[Saved data entries]
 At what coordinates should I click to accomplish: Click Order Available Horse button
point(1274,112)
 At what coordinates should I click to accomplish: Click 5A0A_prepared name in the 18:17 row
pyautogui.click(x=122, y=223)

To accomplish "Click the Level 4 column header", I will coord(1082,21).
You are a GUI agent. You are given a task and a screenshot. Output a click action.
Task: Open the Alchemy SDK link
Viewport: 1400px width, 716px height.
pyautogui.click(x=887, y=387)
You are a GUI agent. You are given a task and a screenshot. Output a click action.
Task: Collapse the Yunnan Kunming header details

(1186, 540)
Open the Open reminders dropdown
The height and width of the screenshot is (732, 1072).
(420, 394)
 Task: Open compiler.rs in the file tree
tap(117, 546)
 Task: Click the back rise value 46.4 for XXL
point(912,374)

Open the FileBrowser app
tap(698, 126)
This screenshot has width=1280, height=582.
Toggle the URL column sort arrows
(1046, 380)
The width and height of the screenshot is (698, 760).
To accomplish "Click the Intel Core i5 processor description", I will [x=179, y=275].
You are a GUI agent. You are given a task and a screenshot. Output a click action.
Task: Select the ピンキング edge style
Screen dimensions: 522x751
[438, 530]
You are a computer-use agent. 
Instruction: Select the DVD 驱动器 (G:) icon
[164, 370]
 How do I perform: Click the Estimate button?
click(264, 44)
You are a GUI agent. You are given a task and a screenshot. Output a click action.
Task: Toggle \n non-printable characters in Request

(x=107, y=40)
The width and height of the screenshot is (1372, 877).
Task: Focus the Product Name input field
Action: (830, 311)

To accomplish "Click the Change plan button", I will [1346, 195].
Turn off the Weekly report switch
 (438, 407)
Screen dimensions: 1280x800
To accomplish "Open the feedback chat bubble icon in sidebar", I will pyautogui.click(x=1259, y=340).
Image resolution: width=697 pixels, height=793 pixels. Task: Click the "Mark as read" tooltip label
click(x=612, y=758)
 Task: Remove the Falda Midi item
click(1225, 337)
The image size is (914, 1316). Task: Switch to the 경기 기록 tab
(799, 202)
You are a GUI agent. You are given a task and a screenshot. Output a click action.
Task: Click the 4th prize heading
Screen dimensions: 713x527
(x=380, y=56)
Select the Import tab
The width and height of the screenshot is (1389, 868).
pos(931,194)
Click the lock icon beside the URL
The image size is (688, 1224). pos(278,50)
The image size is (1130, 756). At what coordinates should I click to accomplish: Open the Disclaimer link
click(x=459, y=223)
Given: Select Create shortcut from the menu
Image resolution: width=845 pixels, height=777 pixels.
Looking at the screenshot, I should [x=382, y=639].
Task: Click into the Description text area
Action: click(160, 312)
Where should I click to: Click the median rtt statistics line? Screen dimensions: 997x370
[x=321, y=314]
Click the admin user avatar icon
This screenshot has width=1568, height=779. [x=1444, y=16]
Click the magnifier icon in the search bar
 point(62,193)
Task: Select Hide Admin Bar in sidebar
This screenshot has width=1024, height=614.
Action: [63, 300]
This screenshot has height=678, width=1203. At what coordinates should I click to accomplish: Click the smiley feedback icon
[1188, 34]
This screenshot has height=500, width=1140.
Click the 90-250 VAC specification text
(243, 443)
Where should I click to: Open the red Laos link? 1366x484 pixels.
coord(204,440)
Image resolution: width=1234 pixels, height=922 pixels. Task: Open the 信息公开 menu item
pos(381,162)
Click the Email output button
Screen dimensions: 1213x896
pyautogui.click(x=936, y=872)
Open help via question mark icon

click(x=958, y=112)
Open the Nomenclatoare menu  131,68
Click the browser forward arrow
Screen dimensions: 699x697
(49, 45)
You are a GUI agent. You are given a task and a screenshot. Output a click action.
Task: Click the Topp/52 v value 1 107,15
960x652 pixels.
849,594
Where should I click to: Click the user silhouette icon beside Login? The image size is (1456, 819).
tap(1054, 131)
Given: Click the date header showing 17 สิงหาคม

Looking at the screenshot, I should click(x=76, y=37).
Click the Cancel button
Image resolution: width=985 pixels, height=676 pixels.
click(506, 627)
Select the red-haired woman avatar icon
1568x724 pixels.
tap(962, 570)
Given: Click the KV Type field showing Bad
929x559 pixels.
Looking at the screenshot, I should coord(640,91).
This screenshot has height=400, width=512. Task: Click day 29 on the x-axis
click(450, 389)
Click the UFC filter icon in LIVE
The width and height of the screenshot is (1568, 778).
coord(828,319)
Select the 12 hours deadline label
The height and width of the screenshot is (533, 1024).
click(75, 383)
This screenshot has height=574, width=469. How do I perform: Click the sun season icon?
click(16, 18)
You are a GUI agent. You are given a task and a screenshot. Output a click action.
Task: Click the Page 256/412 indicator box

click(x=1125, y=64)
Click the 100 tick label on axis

● **Your objective**: Restate the records, all of them, precisely as written.

● **Answer to this task**:
 At what coordinates should I click to accomplish: Click Order Available Horse button
point(1274,112)
 At what coordinates should I click to accomplish: Click 5A0A_prepared name in the 18:17 row
pyautogui.click(x=122, y=223)

To accomplish "Click the Level 4 column header", I will coord(1082,21).
You are a GUI agent. You are given a task and a screenshot. Output a click action.
Task: Open the Alchemy SDK link
Viewport: 1400px width, 716px height.
pyautogui.click(x=887, y=387)
You are a GUI agent. You are given a task and a screenshot. Output a click action.
Task: Collapse the Yunnan Kunming header details

(1186, 540)
Open the Open reminders dropdown
The height and width of the screenshot is (732, 1072).
(420, 394)
 Task: Open compiler.rs in the file tree
tap(117, 546)
 Task: Click the back rise value 46.4 for XXL
point(912,374)

Open the FileBrowser app
tap(698, 126)
This screenshot has width=1280, height=582.
Toggle the URL column sort arrows
(1046, 380)
The width and height of the screenshot is (698, 760).
To accomplish "Click the Intel Core i5 processor description", I will [x=179, y=275].
You are a GUI agent. You are given a task and a screenshot. Output a click action.
Task: Select the ピンキング edge style
Screen dimensions: 522x751
[438, 530]
You are a computer-use agent. 
Instruction: Select the DVD 驱动器 (G:) icon
[164, 370]
 How do I perform: Click the Estimate button?
click(264, 44)
You are a GUI agent. You are given a task and a screenshot. Output a click action.
Task: Toggle \n non-printable characters in Request

(x=107, y=40)
The width and height of the screenshot is (1372, 877).
Task: Focus the Product Name input field
Action: (830, 311)

To accomplish "Click the Change plan button", I will [1346, 195].
Turn off the Weekly report switch
 (438, 407)
Screen dimensions: 1280x800
To accomplish "Open the feedback chat bubble icon in sidebar", I will pyautogui.click(x=1259, y=340).
Image resolution: width=697 pixels, height=793 pixels. Task: Click the "Mark as read" tooltip label
click(x=612, y=758)
 Task: Remove the Falda Midi item
click(1225, 337)
The image size is (914, 1316). Task: Switch to the 경기 기록 tab
(799, 202)
You are a GUI agent. You are given a task and a screenshot. Output a click action.
Task: Click the 4th prize heading
Screen dimensions: 713x527
(x=380, y=56)
Select the Import tab
The width and height of the screenshot is (1389, 868).
pos(931,194)
Click the lock icon beside the URL
The image size is (688, 1224). pos(278,50)
The image size is (1130, 756). At what coordinates should I click to accomplish: Open the Disclaimer link
click(x=459, y=223)
Given: Select Create shortcut from the menu
Image resolution: width=845 pixels, height=777 pixels.
Looking at the screenshot, I should [x=382, y=639].
Task: Click into the Description text area
Action: click(160, 312)
Where should I click to: Click the median rtt statistics line? Screen dimensions: 997x370
[x=321, y=314]
Click the admin user avatar icon
This screenshot has width=1568, height=779. [x=1444, y=16]
Click the magnifier icon in the search bar
 point(62,193)
Task: Select Hide Admin Bar in sidebar
This screenshot has width=1024, height=614.
Action: [63, 300]
This screenshot has height=678, width=1203. At what coordinates should I click to accomplish: Click the smiley feedback icon
[1188, 34]
This screenshot has height=500, width=1140.
Click the 90-250 VAC specification text
(243, 443)
Where should I click to: Open the red Laos link? 1366x484 pixels.
coord(204,440)
Image resolution: width=1234 pixels, height=922 pixels. Task: Open the 信息公开 menu item
pos(381,162)
Click the Email output button
Screen dimensions: 1213x896
pyautogui.click(x=936, y=872)
Open help via question mark icon

click(x=958, y=112)
Open the Nomenclatoare menu  131,68
Click the browser forward arrow
Screen dimensions: 699x697
(49, 45)
You are a GUI agent. You are given a task and a screenshot. Output a click action.
Task: Click the Topp/52 v value 1 107,15
960x652 pixels.
849,594
Where should I click to: Click the user silhouette icon beside Login? The image size is (1456, 819).
tap(1054, 131)
Given: Click the date header showing 17 สิงหาคม

Looking at the screenshot, I should click(x=76, y=37).
Click the Cancel button
Image resolution: width=985 pixels, height=676 pixels.
click(506, 627)
Select the red-haired woman avatar icon
1568x724 pixels.
tap(962, 570)
Given: Click the KV Type field showing Bad
929x559 pixels.
Looking at the screenshot, I should coord(640,91).
This screenshot has height=400, width=512. Task: Click day 29 on the x-axis
click(450, 389)
Click the UFC filter icon in LIVE
The width and height of the screenshot is (1568, 778).
coord(828,319)
Select the 12 hours deadline label
The height and width of the screenshot is (533, 1024).
click(75, 383)
This screenshot has height=574, width=469. How do I perform: Click the sun season icon?
click(16, 18)
You are a GUI agent. You are given a task and a screenshot. Output a click action.
Task: Click the Page 256/412 indicator box

click(x=1125, y=64)
Click the 100 tick label on axis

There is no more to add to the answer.